Ormai è quasi una decina di anni, o poco meno, che organizzazioni consortili e agenzie di pubbliche relazioni, seguendo evidentemente le indicazioni delle aziende vinicole, hanno iniziato a modificare le loro liste di giornalisti, addetti stampa e operatori commerciali da invitare alla presentazione di nuove annate di varie tipologie o di singoli produttori di vino. Nei nuovi elenchi sono stati radicalmente depennati una parte dei giornalisti di settore e addirittura eliminate alcune testate editoriali; al loro posto è subentrato un nuovo genere di comunicatori rampanti, più adeguati ai tempi e abili maneggiatori sia del web sia dei social media. Una sostituzione motivata dall’esigenza di utilizzare un linguaggio attrattivo per i nuovi, giovani, consumatori. Si può quindi affermare che chi ha innescato questo processo di rinnovamento abbia avuto la vista lunga e abbia compreso in largo anticipo che la comunicazione del vino necessitava di una piccola rivoluzione (come accennato qui). Una serie di buoni propositi così sintetizzabile:
“basta con i vecchi bacucchi che magari si permettono anche di fare delle critiche severe ai vini che vengono loro gentilmente offerti in assaggio e neanche sanno che cos’è un follower o un like. Abbiamo bisogno di ragazze (preferibilmente) e ragazzi sorridenti che si entusiasmano facilmente e trasmettono questa positività a migliaia di altri giovani sparsi per il mondo (India, Brasile..), che li seguono con attenzione. Il futuro del vino è tracciato ed è radioso, in questo modo si spalancheranno le porte alle nuove generazioni e il mercato continuerà a pompare come non mai.”
Oggi, a distanza di qualche anno, si sente dire che i consumi purtroppo sono in contrazione e i giovani continuano ad allontanarsi dal vino.
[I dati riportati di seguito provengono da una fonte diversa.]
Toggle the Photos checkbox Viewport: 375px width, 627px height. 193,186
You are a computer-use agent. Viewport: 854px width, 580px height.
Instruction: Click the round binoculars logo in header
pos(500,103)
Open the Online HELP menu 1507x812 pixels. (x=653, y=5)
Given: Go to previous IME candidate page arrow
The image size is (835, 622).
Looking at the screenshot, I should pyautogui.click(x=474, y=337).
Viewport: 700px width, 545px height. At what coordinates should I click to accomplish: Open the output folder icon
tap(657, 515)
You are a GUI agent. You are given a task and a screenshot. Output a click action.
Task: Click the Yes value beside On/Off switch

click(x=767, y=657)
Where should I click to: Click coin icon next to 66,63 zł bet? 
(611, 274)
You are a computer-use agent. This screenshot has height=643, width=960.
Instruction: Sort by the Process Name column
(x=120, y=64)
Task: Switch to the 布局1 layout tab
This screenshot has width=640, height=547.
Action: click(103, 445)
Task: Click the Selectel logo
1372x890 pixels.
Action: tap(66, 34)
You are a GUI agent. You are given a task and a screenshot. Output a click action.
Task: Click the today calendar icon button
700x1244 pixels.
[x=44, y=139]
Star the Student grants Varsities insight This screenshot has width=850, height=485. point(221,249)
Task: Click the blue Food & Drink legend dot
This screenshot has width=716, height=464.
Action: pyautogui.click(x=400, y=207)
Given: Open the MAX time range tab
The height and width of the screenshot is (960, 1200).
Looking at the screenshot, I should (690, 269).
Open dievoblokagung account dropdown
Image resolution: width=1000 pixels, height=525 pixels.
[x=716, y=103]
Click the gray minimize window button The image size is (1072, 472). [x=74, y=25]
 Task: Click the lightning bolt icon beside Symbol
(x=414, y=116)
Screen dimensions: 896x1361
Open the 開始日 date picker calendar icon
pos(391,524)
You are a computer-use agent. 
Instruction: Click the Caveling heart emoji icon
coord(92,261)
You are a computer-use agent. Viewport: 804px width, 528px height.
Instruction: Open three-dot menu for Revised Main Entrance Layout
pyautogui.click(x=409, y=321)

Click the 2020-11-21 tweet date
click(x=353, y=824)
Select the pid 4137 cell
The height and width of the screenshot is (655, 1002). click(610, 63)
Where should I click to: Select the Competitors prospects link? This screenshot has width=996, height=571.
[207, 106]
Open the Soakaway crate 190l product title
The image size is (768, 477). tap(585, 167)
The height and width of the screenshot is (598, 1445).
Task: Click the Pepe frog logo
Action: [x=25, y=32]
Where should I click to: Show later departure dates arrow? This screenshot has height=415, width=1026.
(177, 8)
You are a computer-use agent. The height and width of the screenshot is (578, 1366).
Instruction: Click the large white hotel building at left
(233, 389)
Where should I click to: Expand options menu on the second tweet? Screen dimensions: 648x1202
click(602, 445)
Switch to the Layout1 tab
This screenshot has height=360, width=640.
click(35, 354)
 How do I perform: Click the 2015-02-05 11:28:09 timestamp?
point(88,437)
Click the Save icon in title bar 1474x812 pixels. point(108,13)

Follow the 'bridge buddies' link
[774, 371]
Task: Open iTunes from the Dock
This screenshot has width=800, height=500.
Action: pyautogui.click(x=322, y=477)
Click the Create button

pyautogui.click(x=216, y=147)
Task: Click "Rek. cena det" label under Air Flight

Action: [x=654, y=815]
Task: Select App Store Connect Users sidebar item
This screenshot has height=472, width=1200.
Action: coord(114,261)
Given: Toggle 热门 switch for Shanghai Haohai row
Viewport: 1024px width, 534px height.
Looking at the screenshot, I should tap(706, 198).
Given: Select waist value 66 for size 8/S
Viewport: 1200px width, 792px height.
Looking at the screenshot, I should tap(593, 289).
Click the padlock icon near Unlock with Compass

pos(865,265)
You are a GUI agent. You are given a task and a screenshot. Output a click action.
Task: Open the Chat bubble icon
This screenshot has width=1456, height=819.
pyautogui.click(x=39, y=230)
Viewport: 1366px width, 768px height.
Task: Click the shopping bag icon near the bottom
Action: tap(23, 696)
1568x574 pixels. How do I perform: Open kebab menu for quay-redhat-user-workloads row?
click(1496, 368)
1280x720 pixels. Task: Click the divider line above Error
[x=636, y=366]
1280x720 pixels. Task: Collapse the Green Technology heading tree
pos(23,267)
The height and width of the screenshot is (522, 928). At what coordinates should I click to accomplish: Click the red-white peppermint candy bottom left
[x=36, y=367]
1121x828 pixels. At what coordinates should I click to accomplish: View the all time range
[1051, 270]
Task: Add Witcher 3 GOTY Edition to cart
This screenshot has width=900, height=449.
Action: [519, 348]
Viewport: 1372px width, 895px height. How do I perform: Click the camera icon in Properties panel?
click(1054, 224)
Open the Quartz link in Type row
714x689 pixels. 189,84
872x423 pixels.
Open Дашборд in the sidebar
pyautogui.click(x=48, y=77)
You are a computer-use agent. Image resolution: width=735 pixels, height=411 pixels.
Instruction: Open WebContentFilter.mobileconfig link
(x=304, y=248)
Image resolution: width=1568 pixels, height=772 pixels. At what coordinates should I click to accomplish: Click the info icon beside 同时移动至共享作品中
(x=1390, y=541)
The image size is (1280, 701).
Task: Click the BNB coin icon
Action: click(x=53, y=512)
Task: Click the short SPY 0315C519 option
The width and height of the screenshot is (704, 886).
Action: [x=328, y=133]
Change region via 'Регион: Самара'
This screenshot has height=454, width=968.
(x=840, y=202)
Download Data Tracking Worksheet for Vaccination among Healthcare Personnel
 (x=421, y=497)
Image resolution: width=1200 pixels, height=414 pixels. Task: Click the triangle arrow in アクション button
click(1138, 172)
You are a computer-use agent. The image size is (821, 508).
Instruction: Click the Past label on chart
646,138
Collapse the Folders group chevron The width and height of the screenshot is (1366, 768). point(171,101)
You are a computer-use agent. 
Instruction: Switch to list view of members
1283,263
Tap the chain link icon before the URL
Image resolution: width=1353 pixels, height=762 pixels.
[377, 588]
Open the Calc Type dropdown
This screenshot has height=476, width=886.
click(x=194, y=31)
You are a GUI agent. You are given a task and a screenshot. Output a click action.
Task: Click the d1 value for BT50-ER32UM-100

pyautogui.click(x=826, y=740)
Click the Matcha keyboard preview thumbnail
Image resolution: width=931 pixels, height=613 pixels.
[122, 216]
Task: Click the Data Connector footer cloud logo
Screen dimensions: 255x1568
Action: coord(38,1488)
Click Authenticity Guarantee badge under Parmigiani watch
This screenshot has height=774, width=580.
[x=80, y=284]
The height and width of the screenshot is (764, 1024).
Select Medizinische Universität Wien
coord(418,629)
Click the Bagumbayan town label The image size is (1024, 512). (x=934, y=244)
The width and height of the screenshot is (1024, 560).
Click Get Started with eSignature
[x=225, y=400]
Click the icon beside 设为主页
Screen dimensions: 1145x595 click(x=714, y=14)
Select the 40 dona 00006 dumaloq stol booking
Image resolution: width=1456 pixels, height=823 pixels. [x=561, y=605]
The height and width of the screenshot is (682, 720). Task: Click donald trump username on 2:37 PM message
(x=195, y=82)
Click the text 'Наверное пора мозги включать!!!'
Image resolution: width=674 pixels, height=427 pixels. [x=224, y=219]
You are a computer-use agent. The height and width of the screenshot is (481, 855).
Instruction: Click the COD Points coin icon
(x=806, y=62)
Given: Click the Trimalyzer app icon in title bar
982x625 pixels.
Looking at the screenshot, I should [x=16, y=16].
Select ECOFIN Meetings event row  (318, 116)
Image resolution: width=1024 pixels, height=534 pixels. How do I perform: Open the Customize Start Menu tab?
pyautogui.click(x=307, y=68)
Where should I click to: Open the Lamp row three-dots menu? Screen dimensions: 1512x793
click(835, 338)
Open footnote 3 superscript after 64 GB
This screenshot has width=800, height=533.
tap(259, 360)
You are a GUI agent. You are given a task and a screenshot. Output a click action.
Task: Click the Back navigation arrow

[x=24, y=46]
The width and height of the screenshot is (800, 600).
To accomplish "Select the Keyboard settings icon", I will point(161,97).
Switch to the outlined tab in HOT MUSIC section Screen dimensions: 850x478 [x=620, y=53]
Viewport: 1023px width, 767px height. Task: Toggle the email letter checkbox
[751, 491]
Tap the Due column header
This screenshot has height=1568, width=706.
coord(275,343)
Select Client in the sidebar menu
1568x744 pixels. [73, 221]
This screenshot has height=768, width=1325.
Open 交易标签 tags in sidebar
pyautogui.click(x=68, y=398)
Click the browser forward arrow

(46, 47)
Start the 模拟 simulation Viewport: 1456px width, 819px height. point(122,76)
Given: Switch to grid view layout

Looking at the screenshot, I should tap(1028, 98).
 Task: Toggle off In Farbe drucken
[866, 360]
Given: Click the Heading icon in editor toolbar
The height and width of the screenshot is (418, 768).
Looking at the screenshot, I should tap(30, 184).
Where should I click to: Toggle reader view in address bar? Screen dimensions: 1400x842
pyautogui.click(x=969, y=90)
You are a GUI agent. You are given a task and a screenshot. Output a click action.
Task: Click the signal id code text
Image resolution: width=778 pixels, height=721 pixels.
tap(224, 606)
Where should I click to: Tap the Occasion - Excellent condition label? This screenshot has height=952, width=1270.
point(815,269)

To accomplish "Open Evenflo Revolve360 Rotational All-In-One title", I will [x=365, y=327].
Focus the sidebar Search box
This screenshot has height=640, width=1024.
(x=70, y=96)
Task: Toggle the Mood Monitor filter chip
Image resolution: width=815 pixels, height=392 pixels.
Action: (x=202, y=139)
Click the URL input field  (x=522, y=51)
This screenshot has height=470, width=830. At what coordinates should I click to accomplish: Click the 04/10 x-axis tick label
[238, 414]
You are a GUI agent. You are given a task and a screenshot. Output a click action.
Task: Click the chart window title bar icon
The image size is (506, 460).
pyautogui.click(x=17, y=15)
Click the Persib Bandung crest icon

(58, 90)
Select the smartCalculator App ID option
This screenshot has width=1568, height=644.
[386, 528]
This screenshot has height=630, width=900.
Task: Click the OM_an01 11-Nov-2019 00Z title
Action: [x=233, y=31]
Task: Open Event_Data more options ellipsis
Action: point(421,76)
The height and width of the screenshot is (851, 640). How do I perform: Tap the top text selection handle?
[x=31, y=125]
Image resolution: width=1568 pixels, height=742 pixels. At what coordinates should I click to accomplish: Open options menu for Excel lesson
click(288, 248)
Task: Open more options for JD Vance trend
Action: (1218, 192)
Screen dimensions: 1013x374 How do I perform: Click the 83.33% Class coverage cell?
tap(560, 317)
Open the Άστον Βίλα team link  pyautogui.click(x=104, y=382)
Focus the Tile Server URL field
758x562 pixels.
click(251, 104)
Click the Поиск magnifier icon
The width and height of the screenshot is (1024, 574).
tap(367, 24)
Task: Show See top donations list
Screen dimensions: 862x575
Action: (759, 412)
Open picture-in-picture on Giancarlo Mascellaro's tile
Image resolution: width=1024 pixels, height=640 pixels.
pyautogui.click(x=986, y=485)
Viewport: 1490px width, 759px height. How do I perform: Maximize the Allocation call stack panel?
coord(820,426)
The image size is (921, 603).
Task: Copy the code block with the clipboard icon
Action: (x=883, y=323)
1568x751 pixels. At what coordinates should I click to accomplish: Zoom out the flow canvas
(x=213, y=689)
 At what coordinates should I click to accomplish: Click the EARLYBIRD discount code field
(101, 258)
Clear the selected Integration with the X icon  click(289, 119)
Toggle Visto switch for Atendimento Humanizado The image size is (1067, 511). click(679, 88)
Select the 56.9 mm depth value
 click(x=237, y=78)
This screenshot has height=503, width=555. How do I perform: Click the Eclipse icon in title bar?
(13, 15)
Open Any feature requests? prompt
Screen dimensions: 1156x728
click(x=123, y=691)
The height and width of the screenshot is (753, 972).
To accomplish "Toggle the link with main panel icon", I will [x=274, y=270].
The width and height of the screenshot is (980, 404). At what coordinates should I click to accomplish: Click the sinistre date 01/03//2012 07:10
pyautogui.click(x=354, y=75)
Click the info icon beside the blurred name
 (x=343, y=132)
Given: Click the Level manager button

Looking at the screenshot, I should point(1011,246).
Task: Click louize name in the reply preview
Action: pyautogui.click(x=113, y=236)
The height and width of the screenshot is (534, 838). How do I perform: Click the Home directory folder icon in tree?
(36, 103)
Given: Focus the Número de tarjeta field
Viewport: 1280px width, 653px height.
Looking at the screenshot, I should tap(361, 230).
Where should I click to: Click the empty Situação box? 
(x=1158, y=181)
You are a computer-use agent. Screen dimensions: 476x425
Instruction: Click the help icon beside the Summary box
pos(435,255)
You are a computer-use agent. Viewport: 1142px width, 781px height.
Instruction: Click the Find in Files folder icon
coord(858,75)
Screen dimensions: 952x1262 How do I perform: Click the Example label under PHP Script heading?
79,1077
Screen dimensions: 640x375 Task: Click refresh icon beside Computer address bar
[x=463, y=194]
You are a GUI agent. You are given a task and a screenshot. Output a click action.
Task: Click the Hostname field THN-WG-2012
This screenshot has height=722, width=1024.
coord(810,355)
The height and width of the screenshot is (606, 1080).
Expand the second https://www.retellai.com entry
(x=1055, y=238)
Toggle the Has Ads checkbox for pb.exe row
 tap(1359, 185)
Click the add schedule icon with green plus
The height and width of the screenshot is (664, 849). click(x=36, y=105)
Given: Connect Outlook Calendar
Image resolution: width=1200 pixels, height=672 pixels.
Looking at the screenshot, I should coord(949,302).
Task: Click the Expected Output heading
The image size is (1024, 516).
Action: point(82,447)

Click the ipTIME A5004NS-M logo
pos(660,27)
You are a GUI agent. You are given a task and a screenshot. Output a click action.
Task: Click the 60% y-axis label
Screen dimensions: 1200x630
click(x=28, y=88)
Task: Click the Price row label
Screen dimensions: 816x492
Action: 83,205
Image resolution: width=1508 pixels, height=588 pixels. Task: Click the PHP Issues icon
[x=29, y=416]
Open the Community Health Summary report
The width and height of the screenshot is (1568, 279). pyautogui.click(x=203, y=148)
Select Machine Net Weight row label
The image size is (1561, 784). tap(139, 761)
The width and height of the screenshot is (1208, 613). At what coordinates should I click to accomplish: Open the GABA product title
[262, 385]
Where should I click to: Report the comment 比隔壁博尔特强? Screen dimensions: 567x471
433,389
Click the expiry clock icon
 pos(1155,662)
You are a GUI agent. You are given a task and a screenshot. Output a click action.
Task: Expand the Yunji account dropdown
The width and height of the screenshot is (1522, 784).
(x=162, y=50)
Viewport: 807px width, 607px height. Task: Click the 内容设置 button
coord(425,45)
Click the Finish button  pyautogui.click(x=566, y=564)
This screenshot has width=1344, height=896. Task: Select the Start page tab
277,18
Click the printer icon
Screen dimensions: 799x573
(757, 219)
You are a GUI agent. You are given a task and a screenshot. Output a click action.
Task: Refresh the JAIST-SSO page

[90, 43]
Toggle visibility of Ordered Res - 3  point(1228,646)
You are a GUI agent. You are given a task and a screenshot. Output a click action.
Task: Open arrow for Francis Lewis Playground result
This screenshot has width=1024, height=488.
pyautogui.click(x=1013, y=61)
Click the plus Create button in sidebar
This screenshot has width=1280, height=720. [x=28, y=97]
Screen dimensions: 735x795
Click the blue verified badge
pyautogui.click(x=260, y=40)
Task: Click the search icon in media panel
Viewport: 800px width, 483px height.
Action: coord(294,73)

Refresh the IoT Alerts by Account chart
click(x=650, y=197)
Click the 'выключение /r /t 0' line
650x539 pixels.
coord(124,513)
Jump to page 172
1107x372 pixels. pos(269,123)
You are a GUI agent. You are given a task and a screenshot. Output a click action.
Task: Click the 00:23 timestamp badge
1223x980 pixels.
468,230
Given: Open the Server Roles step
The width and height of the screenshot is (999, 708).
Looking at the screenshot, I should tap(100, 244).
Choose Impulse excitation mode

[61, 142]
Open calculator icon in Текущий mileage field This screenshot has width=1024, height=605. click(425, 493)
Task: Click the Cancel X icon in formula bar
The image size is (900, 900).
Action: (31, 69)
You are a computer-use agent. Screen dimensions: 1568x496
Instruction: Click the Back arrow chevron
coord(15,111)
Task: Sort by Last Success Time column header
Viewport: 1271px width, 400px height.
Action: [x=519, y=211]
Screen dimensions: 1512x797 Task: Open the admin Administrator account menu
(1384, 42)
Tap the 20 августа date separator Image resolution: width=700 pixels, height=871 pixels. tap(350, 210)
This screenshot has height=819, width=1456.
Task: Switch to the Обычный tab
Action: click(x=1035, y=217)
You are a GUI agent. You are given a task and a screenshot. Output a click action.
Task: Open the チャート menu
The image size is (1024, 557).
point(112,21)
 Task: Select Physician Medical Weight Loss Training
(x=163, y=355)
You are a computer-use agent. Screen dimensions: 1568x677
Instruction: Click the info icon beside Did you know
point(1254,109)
Gli stessi visionari messaggeri della nuova comunicazione sembra abbiano perso un po’ di carica, si insinua il dubbio che forse il rinnovamento predicato abbia fallito lo scopo e non abbia proprio centrato il bersaglio.
Si stava meglio quando si stava peggio?
Ma non c’è da scoraggiarsi, le solite campane dicono che è solo una fase passeggera e, male che vada, anche se calano i fatturati, vuoi mettere la soddisfazione che si prova a vedere così tanti like, pollicini e cuoricini, accanto all’etichetta del proprio vino?